43 - A live personality function is reached via the unwind records that reference it.
44 - LSDA blobs are live iff their owning function is.
45
46 ### 4. Dead atoms purged
47 After mark-live, walk the atom list; atoms with `live = false` are removed from the output. Output sections shrink accordingly; Sprint 10's layout pass re-runs to compact addresses.
48
49 ### 5. `-why_live` side table
50 Every time an atom is marked live, record its cause: "GC root (entry point)", "reachable from <other atom>", "reachable via unwind parent", etc. Stored as a `HashMap<AtomId, LiveCause>`. Sprint 19's `-why_live` walks back from a named symbol through this map to a root.
51
52 ### 6. Interactions with ICF (Sprint 24)
53 Dead-strip runs before ICF. ICF folds only live atoms. Dead atoms never get folded.
54
55 ### 7. Stripped-symbol enumeration
56 The `-map` output (Sprint 19) lists dead-stripped symbols. Populate this list from the purged atoms.
57
58 ### 8. Default behavior
59 `-dead_strip` is opt-in. Without it, no GC runs, no `-why_live` data is produced (the diagnostic explains this).
60
61 ## Testing Strategy
62 - Fixture: two functions, one called by `_main`, one unreferenced.
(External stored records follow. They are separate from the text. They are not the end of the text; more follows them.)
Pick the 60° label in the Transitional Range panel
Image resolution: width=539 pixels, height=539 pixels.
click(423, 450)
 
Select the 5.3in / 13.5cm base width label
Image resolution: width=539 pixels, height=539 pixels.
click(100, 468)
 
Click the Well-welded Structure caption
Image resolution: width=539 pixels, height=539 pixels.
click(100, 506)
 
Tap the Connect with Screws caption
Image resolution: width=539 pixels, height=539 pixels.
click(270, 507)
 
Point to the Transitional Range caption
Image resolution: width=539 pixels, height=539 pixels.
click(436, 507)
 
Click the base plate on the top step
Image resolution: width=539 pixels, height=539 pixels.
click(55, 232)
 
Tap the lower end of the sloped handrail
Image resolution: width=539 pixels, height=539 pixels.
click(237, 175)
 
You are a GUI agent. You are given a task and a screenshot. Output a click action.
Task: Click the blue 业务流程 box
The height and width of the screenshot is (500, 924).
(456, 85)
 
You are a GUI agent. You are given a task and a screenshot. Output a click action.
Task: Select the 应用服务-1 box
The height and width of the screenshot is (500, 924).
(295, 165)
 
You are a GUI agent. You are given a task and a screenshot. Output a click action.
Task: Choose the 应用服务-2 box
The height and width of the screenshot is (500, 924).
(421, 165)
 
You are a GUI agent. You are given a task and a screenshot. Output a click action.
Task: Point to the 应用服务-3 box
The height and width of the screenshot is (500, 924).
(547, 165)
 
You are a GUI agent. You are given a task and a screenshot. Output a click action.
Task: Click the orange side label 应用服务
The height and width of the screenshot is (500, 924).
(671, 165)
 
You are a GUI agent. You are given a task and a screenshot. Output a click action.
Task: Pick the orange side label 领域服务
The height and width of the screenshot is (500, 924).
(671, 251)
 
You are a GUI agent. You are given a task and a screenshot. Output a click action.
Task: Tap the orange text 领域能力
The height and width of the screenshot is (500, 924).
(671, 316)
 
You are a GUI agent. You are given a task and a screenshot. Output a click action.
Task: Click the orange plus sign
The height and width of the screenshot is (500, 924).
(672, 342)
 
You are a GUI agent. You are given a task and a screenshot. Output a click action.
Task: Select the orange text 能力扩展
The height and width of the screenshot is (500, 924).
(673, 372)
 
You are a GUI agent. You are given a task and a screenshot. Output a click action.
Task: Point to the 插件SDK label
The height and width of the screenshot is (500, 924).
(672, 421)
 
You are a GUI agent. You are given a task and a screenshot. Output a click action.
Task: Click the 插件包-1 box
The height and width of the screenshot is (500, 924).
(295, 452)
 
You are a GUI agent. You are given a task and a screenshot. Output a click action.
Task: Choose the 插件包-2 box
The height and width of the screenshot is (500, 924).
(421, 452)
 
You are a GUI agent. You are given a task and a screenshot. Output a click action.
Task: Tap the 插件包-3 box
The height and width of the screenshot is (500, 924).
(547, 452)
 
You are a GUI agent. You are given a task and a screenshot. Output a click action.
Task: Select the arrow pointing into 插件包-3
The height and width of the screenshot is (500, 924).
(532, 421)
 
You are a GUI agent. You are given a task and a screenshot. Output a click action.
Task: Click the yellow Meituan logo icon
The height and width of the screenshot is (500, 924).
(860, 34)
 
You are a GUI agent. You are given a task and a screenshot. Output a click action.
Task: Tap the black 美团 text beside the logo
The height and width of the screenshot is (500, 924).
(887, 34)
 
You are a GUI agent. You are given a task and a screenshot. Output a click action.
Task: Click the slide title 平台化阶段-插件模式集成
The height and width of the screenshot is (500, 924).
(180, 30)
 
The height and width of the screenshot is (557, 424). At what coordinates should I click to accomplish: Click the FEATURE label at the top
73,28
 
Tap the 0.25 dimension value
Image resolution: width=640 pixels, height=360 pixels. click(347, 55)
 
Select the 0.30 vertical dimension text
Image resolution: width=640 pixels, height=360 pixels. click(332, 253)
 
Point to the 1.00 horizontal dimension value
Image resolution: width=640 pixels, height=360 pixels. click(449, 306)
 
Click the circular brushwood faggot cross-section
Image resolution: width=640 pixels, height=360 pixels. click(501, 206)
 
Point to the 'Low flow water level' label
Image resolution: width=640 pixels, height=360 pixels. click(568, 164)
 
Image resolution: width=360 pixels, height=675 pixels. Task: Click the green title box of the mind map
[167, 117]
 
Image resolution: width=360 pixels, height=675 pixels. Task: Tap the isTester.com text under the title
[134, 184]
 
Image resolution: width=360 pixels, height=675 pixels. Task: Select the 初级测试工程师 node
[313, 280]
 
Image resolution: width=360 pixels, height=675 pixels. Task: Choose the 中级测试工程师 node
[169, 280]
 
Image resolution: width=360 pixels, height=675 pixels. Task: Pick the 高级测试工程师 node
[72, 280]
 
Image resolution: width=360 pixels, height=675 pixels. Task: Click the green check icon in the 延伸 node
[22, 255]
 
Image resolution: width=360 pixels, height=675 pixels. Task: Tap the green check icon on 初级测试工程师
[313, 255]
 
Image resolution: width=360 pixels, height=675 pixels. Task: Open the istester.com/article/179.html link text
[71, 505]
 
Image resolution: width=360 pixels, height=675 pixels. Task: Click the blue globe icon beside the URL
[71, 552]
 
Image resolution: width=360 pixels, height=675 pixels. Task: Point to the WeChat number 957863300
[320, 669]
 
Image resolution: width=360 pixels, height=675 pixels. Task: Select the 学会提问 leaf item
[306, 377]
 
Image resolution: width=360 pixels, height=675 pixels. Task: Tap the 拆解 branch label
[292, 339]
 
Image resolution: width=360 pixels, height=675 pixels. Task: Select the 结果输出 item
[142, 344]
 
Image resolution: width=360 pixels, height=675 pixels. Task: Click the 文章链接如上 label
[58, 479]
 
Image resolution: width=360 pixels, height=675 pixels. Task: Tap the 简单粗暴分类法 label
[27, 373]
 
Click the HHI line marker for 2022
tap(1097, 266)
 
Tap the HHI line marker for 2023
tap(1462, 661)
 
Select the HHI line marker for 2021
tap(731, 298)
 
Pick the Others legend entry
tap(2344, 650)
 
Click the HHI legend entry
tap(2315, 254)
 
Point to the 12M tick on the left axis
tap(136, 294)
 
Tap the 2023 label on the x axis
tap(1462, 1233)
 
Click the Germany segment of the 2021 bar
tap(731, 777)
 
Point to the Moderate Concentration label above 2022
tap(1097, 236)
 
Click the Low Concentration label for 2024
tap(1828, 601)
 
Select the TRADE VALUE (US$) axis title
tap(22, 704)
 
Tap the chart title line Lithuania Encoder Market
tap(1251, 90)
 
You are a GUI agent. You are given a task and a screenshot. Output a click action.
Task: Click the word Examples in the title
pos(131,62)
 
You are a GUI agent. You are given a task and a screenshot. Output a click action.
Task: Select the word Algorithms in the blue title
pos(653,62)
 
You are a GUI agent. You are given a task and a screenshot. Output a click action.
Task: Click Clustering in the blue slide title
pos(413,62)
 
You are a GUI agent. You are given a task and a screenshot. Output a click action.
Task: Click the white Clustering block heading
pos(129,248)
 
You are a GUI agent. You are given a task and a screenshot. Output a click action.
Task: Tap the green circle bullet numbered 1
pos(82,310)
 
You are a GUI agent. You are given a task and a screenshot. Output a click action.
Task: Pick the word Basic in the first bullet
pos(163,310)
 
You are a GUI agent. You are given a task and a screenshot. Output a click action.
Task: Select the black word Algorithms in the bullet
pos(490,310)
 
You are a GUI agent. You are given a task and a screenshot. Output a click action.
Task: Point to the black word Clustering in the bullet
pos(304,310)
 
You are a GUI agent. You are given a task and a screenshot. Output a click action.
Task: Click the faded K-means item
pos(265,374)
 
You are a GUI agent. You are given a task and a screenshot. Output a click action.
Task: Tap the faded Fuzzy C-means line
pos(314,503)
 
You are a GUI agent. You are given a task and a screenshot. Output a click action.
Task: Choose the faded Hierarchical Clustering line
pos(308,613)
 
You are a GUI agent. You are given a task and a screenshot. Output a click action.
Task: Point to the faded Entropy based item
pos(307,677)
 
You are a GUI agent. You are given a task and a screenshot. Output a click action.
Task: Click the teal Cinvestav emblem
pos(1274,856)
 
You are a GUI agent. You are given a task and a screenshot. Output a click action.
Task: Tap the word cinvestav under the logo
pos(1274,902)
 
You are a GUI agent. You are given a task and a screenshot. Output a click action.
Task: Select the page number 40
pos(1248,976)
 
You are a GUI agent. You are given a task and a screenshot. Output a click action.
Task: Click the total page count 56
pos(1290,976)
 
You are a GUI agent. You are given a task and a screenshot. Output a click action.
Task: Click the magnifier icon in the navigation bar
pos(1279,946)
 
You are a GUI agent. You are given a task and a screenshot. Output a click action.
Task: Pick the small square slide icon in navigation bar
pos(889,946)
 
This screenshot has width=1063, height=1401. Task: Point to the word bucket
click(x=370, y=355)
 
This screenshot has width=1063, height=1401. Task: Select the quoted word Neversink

With `-dead_strip`: output's `__text` shrinks, `nm -n` lists only the called function.
63 - `-why_live _main` on the fixture: "root".
64 - `-why_live _called_fn`: "reachable from _main; _main is root".
65 - `-why_live _unreferenced_fn`: "not live (dead-stripped)".
66 - `N_NO_DEAD_STRIP` fixture: that symbol survives even without a reference.
67 - Weak def reference: weak-coalesced winner survives, losers dead-stripped.
68 - Differential: output's `__text` length matches `ld -dead_strip` on 10+ fixtures.
69
70 ## Definition of Done
71 - Live set matches `ld -dead_strip` on a corpus of 15+ fixtures.
72 - `-why_live` produces coherent chains.
73 - Compact-unwind and eh_frame entries correctly follow their parent functions.
74 - fortsh builds under `-dead_strip` (Sprint 29 retest).